- Nickname: Monty
- Born: 4 March 1895 Croydon, England
- Died: 1953 (aged 57–58) Paddington, London
- Allegiance: United Kingdom
- Branch: British Army Royal Air Force
- Service years: 1915–1919
- Rank: Lieutenant
- Unit: North Somerset Yeomanry No. 32 Squadron RFC
- Conflicts: World War I Western Front; ;
- Awards: Military Cross

= Maxmillian Mare-Montembault =

British flying ace

Lieutenant Maximillian John Jules Gabriel Mare-Montembault MC (4 March 1895 – 1953) was a British World War I flying ace credited with six aerial victories. Mare-Montembault was born in Croydon, England, to French parents.

==Military service==

Mare-Montembault was commissioned from private in the Inns of Court Officers' Training Corps to second lieutenant on 25 June 1915, assigned to the North Somerset Yeomanry, Territorial Force. He was later seconded for duty with the Royal Flying Corps (RFC) and appointed a flying officer on 3 August 1916.

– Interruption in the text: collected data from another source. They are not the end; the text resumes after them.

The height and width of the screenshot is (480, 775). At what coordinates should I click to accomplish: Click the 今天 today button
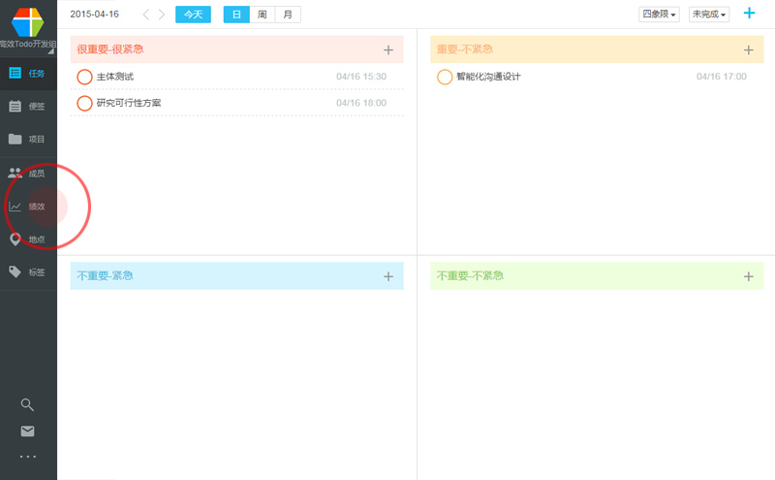pos(193,15)
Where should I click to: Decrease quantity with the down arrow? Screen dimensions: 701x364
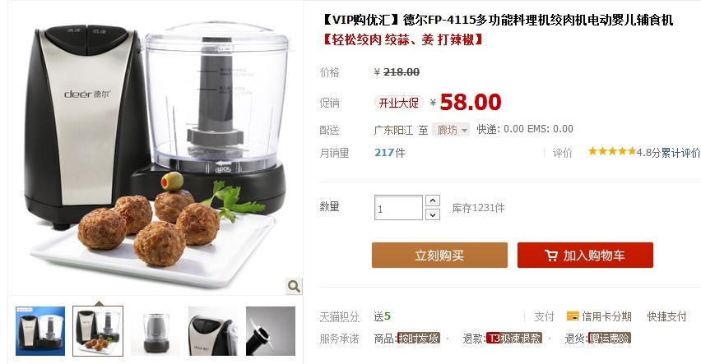pos(432,214)

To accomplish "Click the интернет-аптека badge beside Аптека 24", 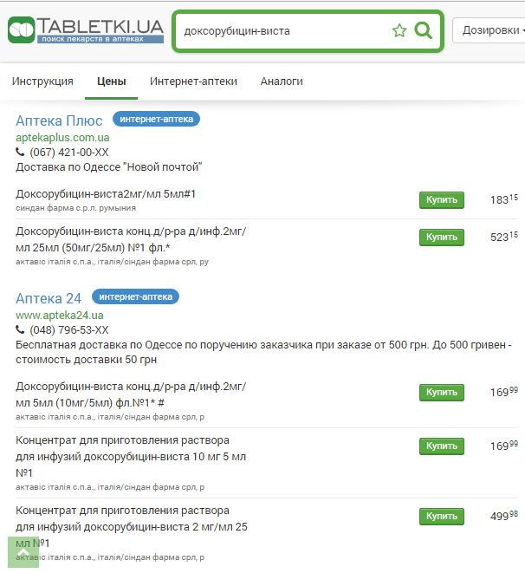I will tap(135, 297).
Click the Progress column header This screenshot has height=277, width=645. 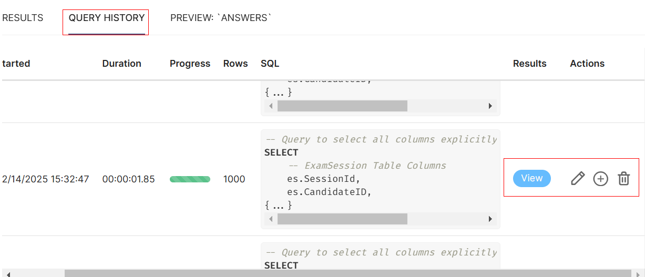190,64
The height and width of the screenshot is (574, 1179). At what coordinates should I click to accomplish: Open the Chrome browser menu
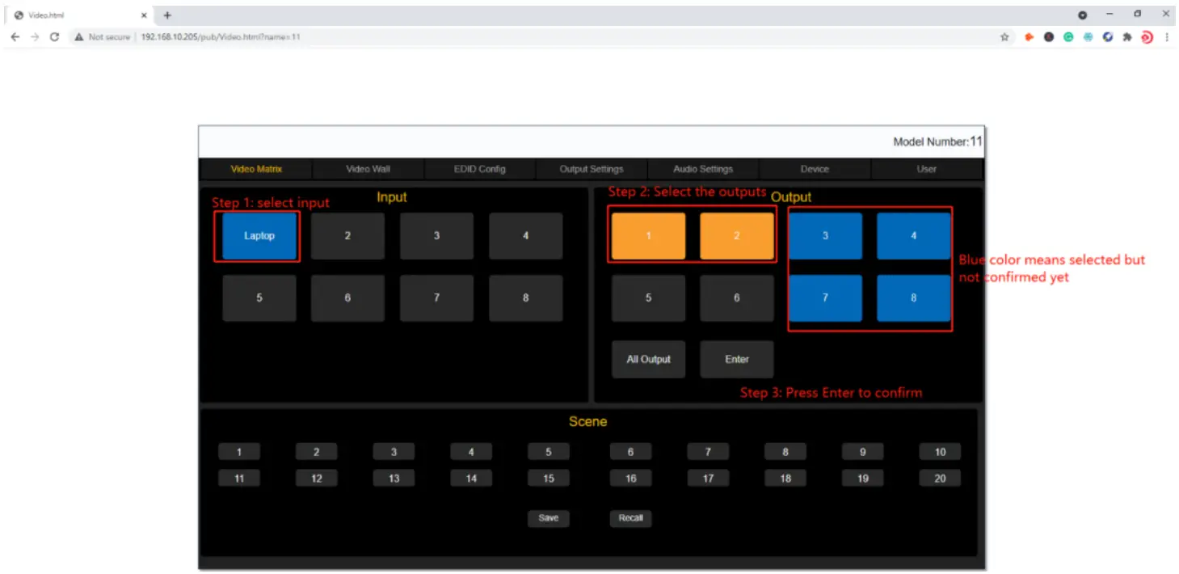[x=1168, y=36]
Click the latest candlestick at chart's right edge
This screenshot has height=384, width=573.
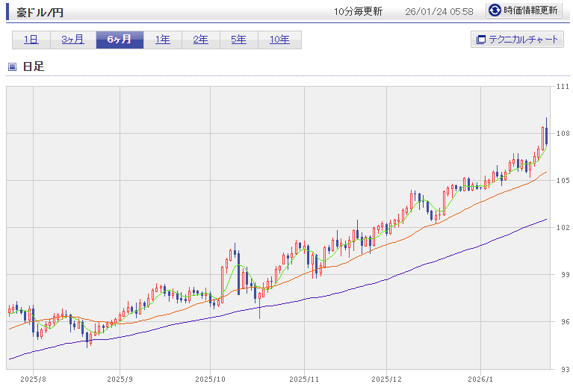point(546,134)
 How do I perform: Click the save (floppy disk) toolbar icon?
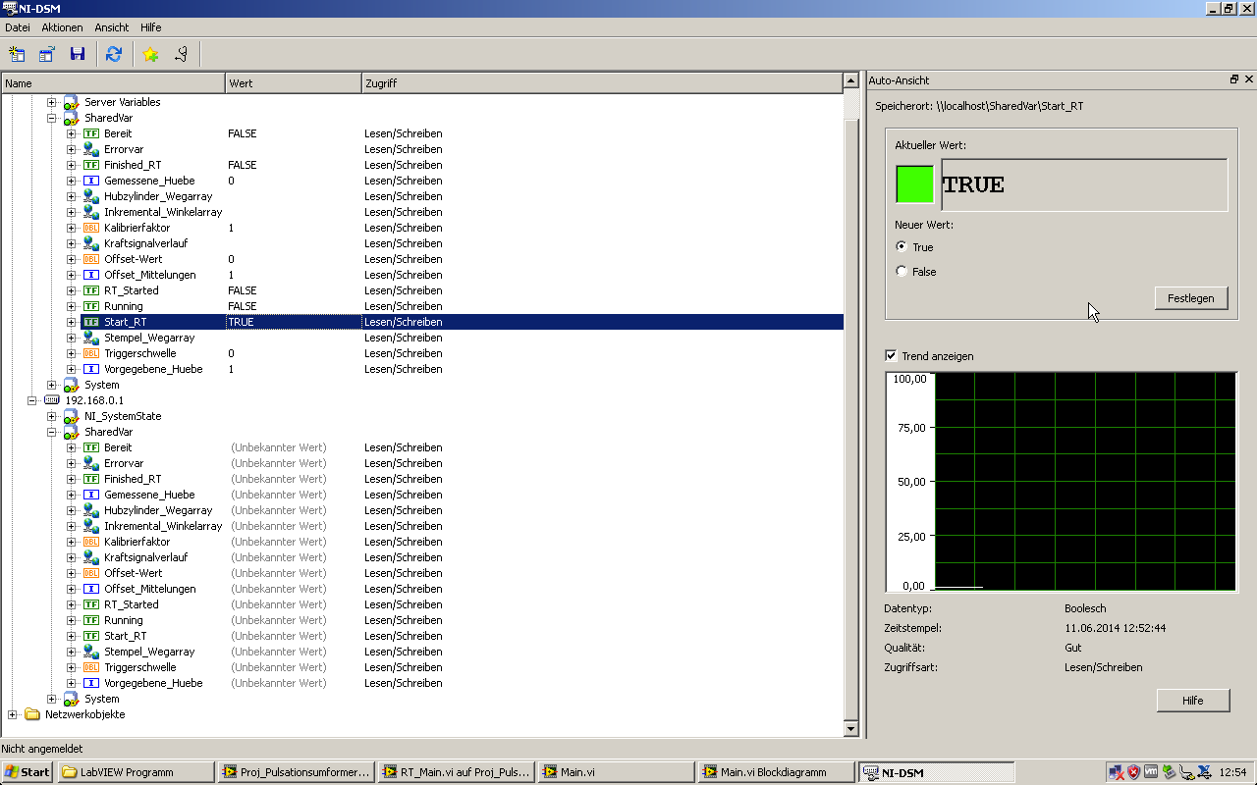tap(77, 55)
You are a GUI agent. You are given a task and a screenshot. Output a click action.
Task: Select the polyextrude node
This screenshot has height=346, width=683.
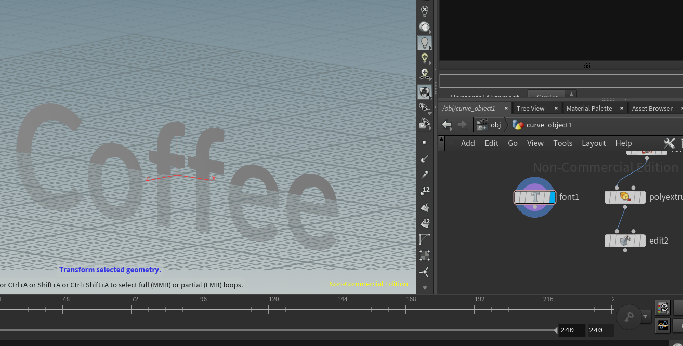pos(625,197)
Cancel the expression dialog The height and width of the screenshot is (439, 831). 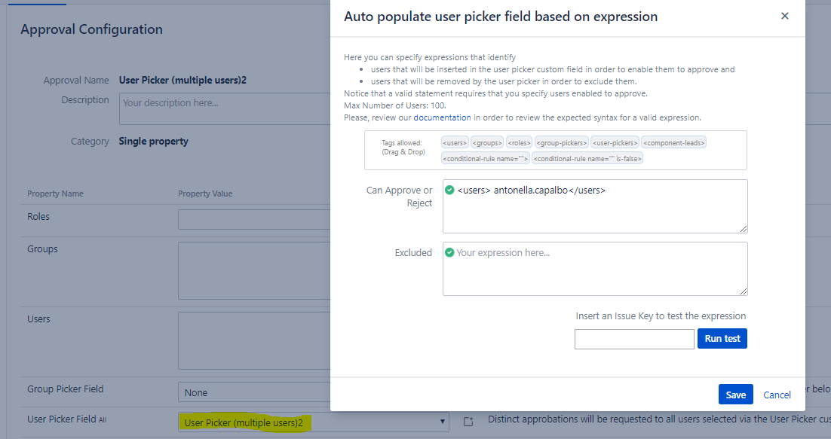point(777,395)
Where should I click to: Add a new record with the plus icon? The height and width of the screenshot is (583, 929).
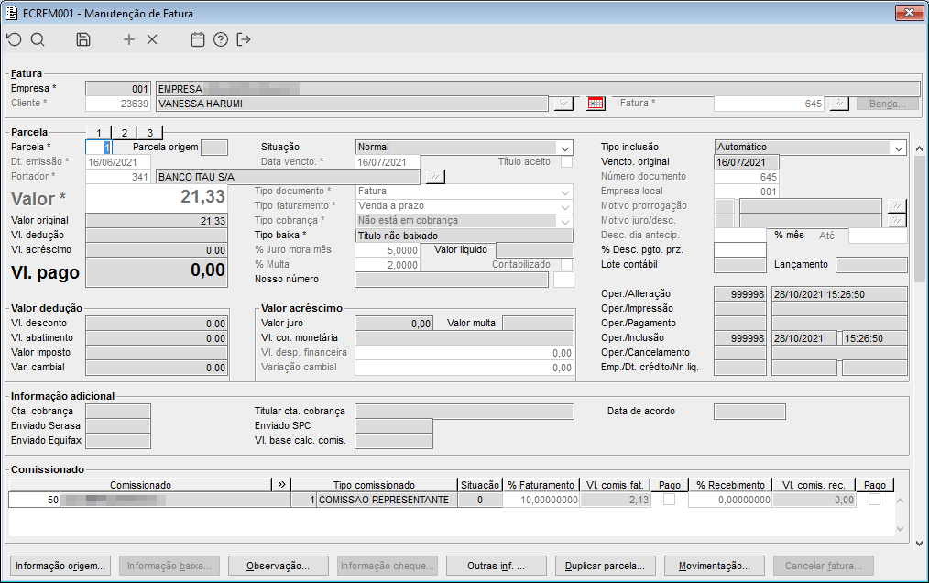click(129, 39)
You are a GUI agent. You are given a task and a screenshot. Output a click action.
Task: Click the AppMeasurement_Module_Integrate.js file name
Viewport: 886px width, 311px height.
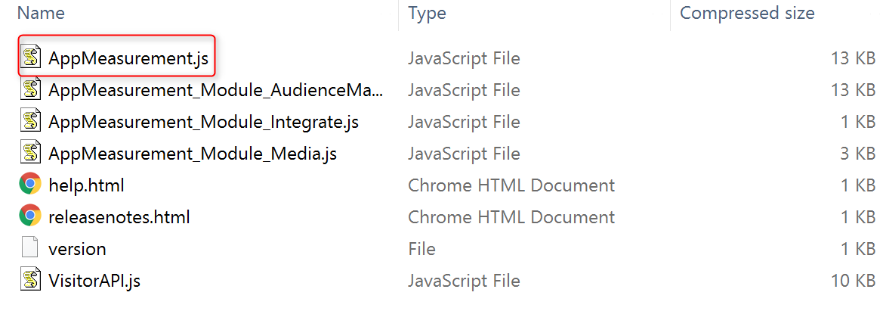pos(203,122)
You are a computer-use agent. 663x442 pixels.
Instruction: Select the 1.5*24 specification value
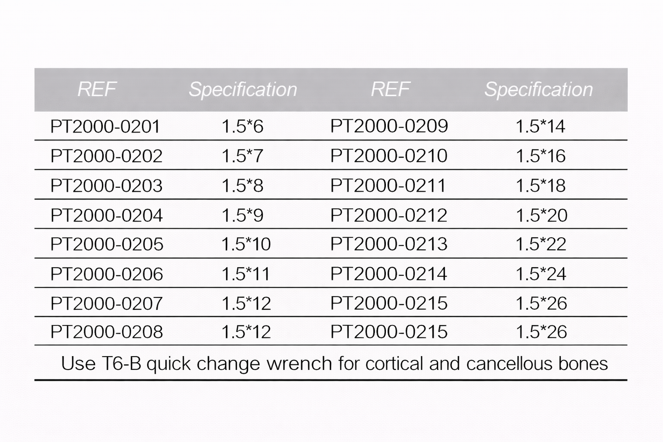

Mare-Montembault was posted to No. 32 Squadron RFC on 10 August 1916, flying the Airco DH.2 single-seat fighter. He gained his first aerial victory on 15 September by sending a Roland C reconnaissance aircraft down in flames south of Bapaume. On 10 October he was shot down by Oswald Boelcke, but managed to crash-land unhurt within the British lines. He was soon back in the air, as on 22 October he drove down an Albatros D.I "out of control" over Irles, and on 16 November he shared in the driving down of two Type C reconnaissance aircraft over Loupart Wood with Captain Hubert Jones and Lieutenants P. B. G. Hunt and H. G. Southon. The following day he drove down another solo over Bucquoy. On the afternoon of 6 March 1917 in a dogfight east of Bapaume Mare-Montembault destroyed another Albatros D.I, but was then himself shot down by Adolf von Tutschek, crashed-landing behind the German lines, and was captured.

While a prisoner of war, on 4 June 1917 he was awarded the Military Cross, and on 31 July was promoted to lieutenant in the North Somerset Yeomanry, with precedence from 1 June 1916.

==Later life==

Mare-Montembault was eventually released following the armistice of 11 November 1918, and was repatriated to England in January 1919, but on 10 April he relinquished his RAF commission "on account of ill-health contracted on active service". He remained a member of the Territorial Force Reserve post-war, being promoted to lieutenant on 15 November 1919. On 16 December 1919 he received a mention in dispatches "for valuable services whilst in captivity".

On 31 January 1925, Maxmillian Mare-Montembault married Elsie May Hollands. At the time he was working as a bank clerk and living in Addiscombe.